3. Houston vs 14. Georgia State
Houston was a buzzer-beating 3-pointer by Michigan away from the school’s first Sweet 16 appearance since the Phi Slamma Jamma team of 1984. This year’s Houston squad cruised through the AAC and is very capable of making a deep run in the Tournament. The Cougars rank in the top 25 in both offensive and defensive efficiency. Their offense comes primarily from the backcourt as their top 5 scorers are all guards, led by Corey Davis (16.7 PPG) and Armoni Brooks (13.6 PPG, 6.5 RPG). Houston is a deep team and has 9 players averaging over 13 minutes per game with only 3 players (Davis, Brooks, and Galen Robinson) playing more than 20 minutes per night. Despite having just 1 player (Brooks) averaging more than 5 rebounds per night, the Cougars are 3rd in the nation in team rebounding as everyone crashes the glass together. Their depth will be an asset in the tournament. While Houston will go 9 deep, Georgia State relies heavily on their starting lineup. The Panthers have a strong offense (77.2 PPG) but most of it comes from their starters, led by D’Marcus Simonds (18.4 PPG, 5.0 RPG, 3.7 APG) and Malik Benlevi (12.1 PPG, 5.8 RPG). Georgia State won the Sun Belt Tournament from the top seed, taking advantage of the atypical bracket which gave the top two teams byes to the semifinals. The Panthers have won 8 of their last 9 since a 2-game losing streak in early February. Georgia State rates outside the top 100 in both offensive and defensive efficiency, but does like to play an up-tempo game. Look for Houston to slow this one down on the offensive and defensive ends and force Georgia State out of their comfort zone.
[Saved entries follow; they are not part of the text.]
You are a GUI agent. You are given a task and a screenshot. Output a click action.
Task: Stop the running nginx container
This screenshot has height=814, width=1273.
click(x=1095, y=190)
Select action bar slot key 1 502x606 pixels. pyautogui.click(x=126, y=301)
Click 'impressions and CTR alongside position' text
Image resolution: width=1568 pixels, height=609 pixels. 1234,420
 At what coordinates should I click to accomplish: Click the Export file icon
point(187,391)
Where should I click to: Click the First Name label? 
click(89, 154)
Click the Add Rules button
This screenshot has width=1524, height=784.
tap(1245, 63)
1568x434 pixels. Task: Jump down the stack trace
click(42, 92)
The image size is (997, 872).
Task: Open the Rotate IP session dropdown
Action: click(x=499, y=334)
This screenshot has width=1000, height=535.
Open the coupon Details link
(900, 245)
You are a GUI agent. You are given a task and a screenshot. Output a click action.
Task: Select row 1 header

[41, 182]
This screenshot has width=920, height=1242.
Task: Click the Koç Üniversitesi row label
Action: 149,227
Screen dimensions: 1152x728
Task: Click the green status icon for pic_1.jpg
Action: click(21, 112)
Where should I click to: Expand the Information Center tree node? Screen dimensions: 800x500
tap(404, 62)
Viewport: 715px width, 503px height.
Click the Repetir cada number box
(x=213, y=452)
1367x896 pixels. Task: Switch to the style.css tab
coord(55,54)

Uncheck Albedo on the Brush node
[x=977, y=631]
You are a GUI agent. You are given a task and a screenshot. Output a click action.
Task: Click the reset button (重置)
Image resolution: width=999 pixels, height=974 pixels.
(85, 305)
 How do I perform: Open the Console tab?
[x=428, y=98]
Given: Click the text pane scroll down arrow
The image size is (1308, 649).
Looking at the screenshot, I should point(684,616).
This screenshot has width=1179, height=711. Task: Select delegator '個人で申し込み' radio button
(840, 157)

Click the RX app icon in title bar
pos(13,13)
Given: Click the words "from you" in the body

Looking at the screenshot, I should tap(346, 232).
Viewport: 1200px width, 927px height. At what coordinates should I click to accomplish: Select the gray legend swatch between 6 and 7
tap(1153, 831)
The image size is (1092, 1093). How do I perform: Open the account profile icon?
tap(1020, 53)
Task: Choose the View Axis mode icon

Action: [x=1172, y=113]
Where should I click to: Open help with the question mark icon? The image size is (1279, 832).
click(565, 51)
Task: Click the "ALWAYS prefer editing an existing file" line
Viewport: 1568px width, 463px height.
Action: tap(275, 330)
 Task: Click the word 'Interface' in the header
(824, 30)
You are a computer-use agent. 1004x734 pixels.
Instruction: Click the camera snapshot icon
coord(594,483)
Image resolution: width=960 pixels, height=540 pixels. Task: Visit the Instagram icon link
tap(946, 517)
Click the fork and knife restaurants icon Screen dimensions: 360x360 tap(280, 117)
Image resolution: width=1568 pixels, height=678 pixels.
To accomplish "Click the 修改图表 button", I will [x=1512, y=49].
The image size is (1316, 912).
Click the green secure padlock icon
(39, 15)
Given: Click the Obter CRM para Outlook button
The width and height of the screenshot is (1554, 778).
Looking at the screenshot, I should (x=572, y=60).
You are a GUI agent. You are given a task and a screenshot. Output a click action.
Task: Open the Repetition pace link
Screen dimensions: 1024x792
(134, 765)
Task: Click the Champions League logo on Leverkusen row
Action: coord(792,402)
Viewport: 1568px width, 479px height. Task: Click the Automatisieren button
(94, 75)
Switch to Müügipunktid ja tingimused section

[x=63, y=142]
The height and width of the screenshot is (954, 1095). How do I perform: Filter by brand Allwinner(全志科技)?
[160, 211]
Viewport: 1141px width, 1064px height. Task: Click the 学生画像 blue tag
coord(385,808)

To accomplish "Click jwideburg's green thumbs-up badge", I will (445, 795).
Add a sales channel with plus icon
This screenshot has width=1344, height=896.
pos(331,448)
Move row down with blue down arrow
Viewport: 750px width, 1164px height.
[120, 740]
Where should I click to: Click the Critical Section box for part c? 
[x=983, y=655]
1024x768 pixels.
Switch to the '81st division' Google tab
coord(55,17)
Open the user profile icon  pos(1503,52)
7. Wofford vs 10. Seton Hall
Wofford ran through the Southern Conference with a perfect 18-0 record in conference play and followed it up by winning the SoCon Tournament. The SoCon was a tough conference which featured a UNC-Greensboro team that was the first team out of the NCAA Tournament and a Furman squad that beat Villanova early in the year. Wofford features Fletcher Magee (20.5 PPG) who shoots 43% from beyond the arc and is 3 3-pointers shy of the all-time collegiate record. The Terriers also have quality complementary scorers in Cameron Jackson (14.6 PPG, 7.6 RPG) and Nathan Hoover (13.3 PPG) in an offense that averages 83 points per game. Wofford is also the top 3-point shooting team in the Tournament at 41.6% as a team. The Terriers did get a bit of a tough draw in a Seton Hall team that made a run to the Big East Tournament final and lost by just 2 to Villanova. Myles Powell (22.9 PPG) led the way in the Big East Tournament. Most of the Pirates scoring comes from their backcourt. In addition to Powell, Myles Cale (10.3 PPG) and Quincy McKnight (9.5 PPG) are the leading scorers. This game has the potential to turn into a mano-a-mano showdown between Powell and Magee.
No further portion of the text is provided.